Over the past decade I’ve come to the conclusion that networks are changing everything in our lives. Dealing with networks is the big challenge for leaders, managers and knowledge workers of all types. Because we are all inter-networked, work is learning and learning is the work. We can no longer separate learning and working, and all attempts to do so are fraught with problems. Instructional content developed earlier is quickly out of date. Those who should be attending formal training are too busy working, so they slowly lose their skills and currency and become out of date. This is usually realized just after being downsized and forced to look for new work.
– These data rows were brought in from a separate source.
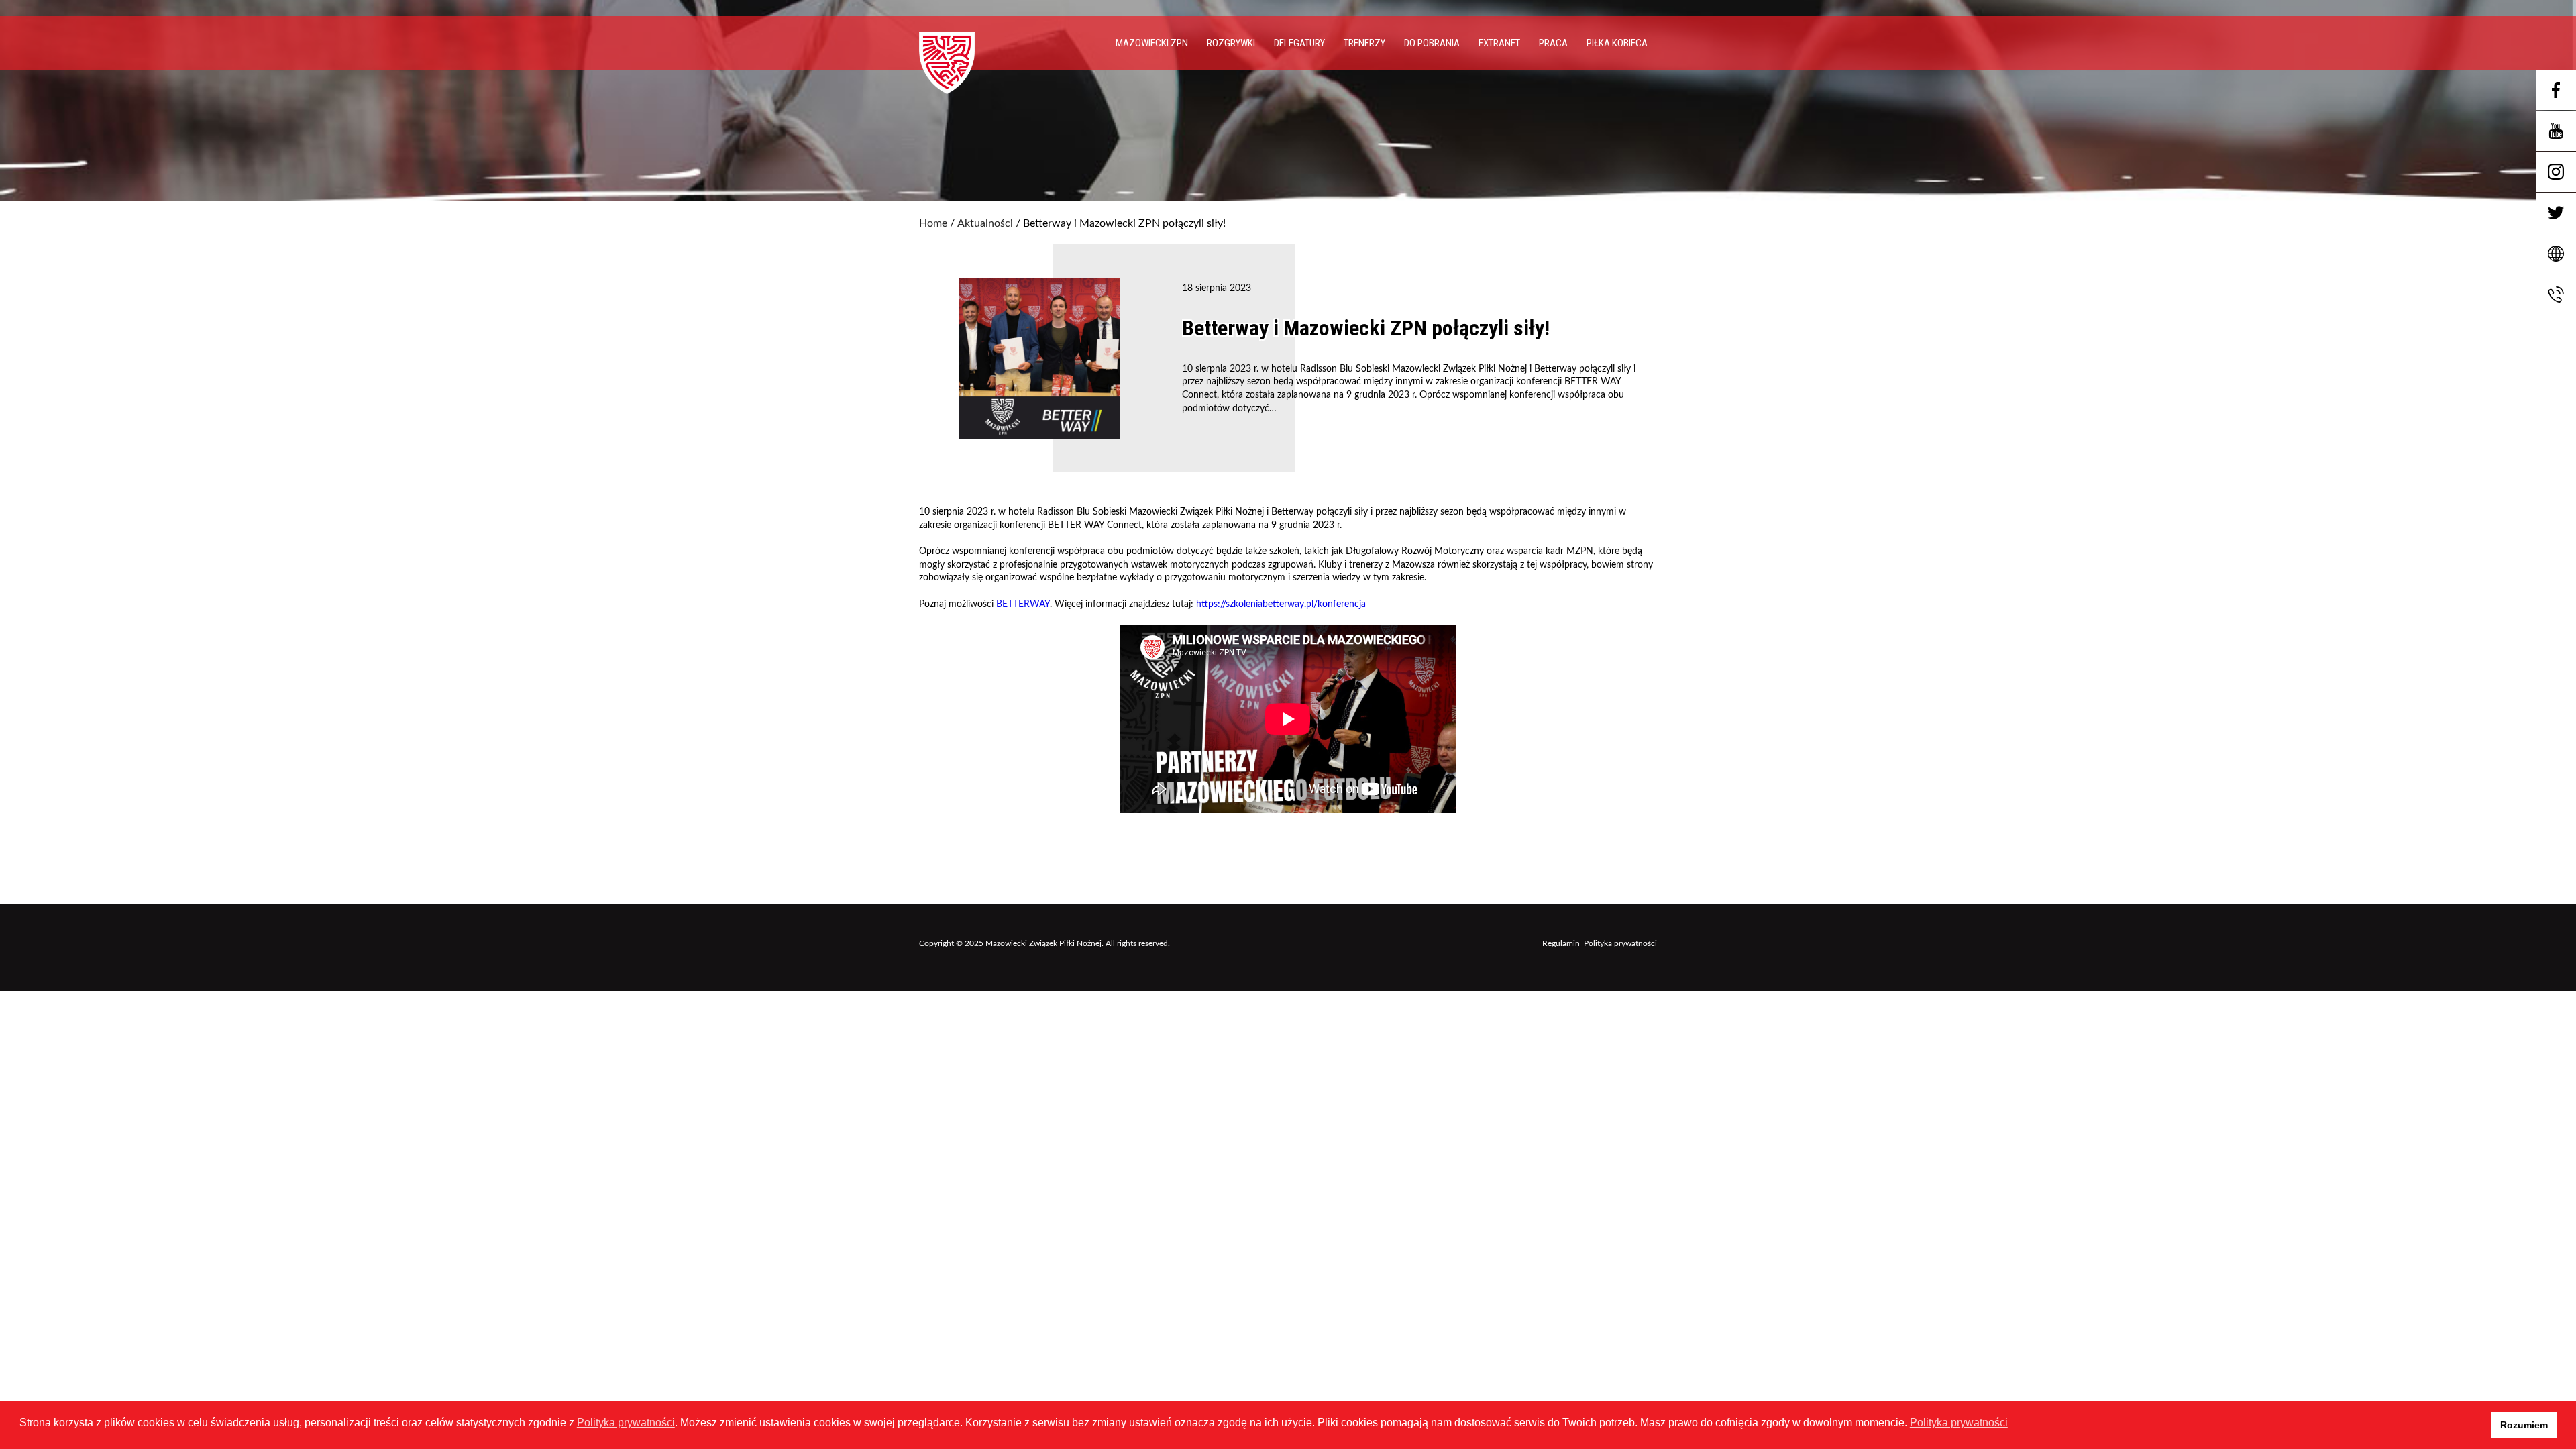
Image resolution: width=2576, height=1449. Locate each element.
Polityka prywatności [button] (1959, 1422)
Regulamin (1561, 943)
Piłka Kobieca (1617, 43)
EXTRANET (1499, 43)
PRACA (1553, 43)
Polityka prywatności (1620, 943)
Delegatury (1299, 43)
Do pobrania (1432, 43)
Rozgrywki (1231, 43)
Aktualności (985, 223)
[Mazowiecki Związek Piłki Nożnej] (961, 58)
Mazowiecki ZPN (1152, 43)
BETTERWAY (1023, 604)
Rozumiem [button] (2524, 1424)
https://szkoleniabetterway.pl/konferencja (1281, 604)
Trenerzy (1364, 43)
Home (933, 223)
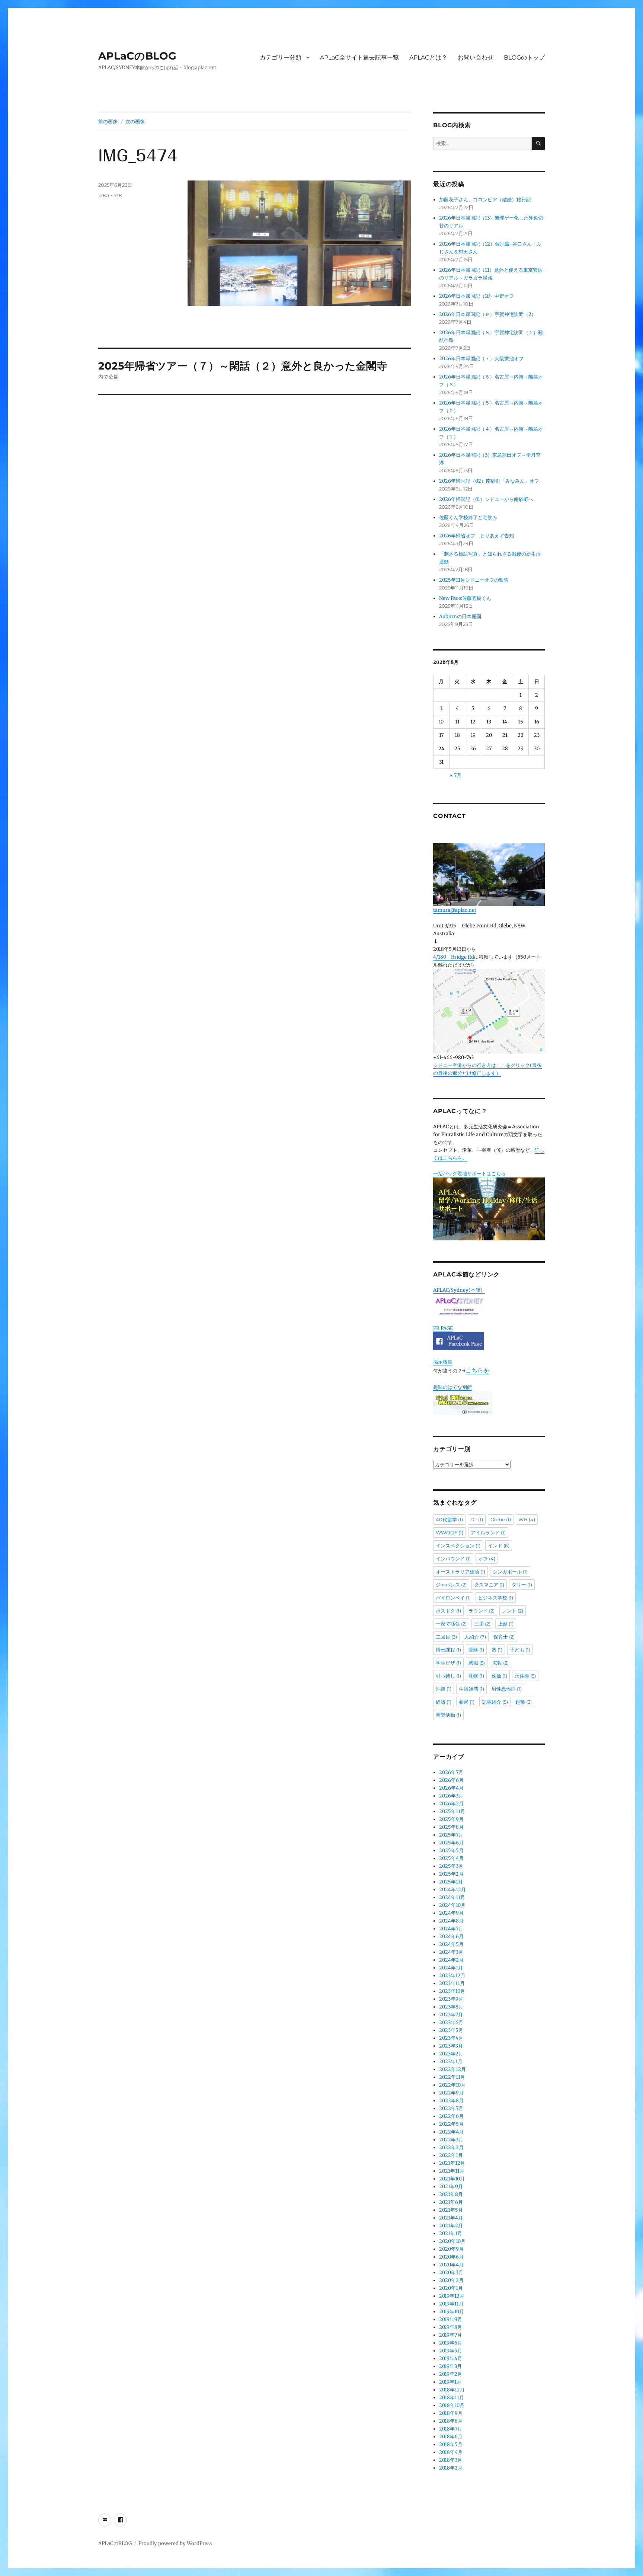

Acceptance of life in perpetual Beta is a necessary attitude to survive and thrive in our networked society. As Jay Cross wrote here several years ago,
No human life goes beyond beta; life is a perpetual experiment and reshaping. Speaking for myself, I recognize that I still have a lot of bugs.
What’s beta and what’s not is a state of mind. Many people try to go into release prematurely: they put defective product on the market. (By productizing people, I mean locking in on attitudes, structure, opinions, etc.: becoming rigid.)
Life as beta is uplifting. You have the opportunity to streamline things, to resond to feedback, to become a killer app.
Lots of alphas are claiming beta status now. They debut on life’s big stage long before they’re prepared to play the part.
As Jay says, Beta is not Alpha. You actually have to do something concrete but you also have to be ready to let it go.
I am seeing a great need for senior managers to get some control over their work in an increasingly complex business environment. Paradoxically, they can gain control by giving up control:
Acceptance of life in perpetual Beta is the first step.
Developing personal strategies for sense-making, such as PKM, is the next step.
Sharing knowledge and participating in professional networks then becomes a necessity for work.
Being willing to create and test emergent practices is next.
Finally, we need to build new structures, like wirearchy, for how we work and learn together.